BMO Nesbitt Burns says, “Today’s higher-than-expected CPI result will put enormous pressure on the Bank of Canada to follow through with a rate hike next week. Even with a 25 bp move, the overnight target rate would be just 3%, still below the trend in core inflation and still very stimulative.”

“This morning’s consumer price report came in as a shocker, and without doubt, it dramatically increases the odds of a Bank of Canada interest-rate hike at next Tuesday’s fixed-announcement date,” agrees TD Bank. It recognizes the oversized importance of electricity in the inflation, but says that there is enough inflation elsewhere in the economy to justify a rate hike.

CIBC World Markets says that with today’s upside surprise, the market has now moved to price in a roughly 75% chance of a quarter-point rate hike by the Bank of Canada next week. “And although a period of slower economic growth ahead means the inflation threat is largely temporary, the sense is the Bank may have talked itself into a corner when it comes to a rate hike next week.”

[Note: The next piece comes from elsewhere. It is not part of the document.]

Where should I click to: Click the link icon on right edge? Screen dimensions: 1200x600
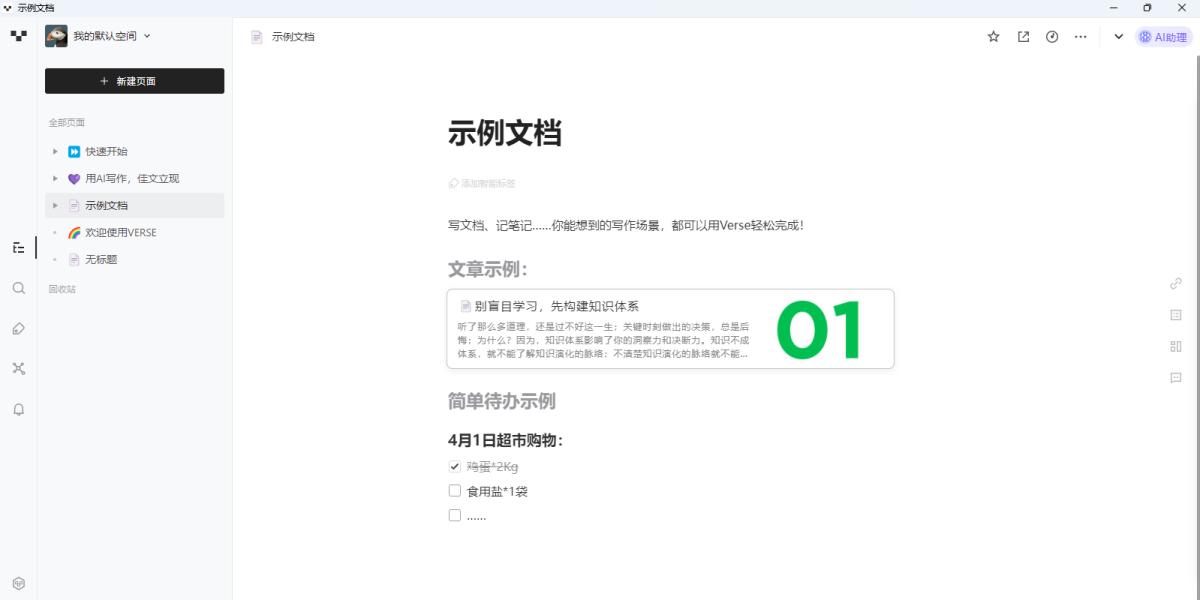(x=1176, y=283)
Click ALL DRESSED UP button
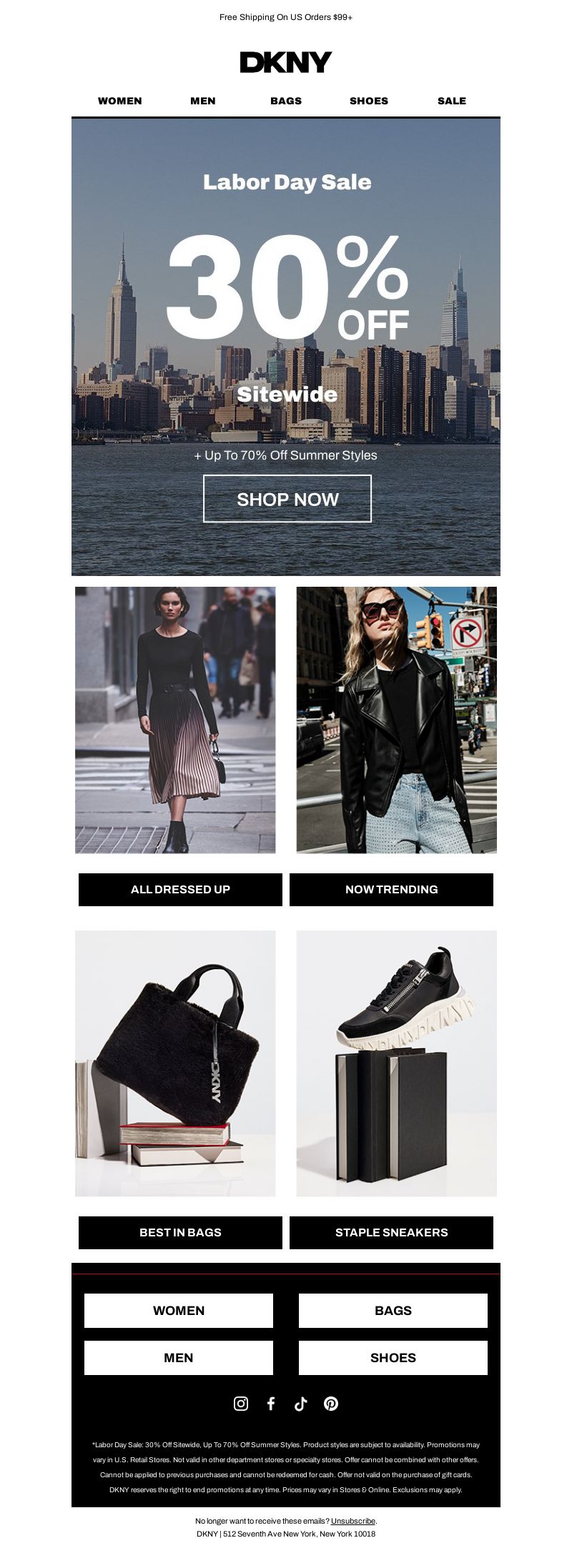The image size is (572, 1568). 180,889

RBC Financial says that there continues to be a great deal of uncertainty about the Bank of Canada’s decision. “The recent appreciation of the Canadian dollar has provided a fair degree of tightening in monetary conditions already and lacklustre economic activity in the U.S. appears to be creeping north alongside mounting geopolitical risks. However, if history is any guide, as soon as war breaks out in the Gulf or a diplomatic resolution is reached, consumer, business and investor confidence should bounce back along with growth prospects,” it says.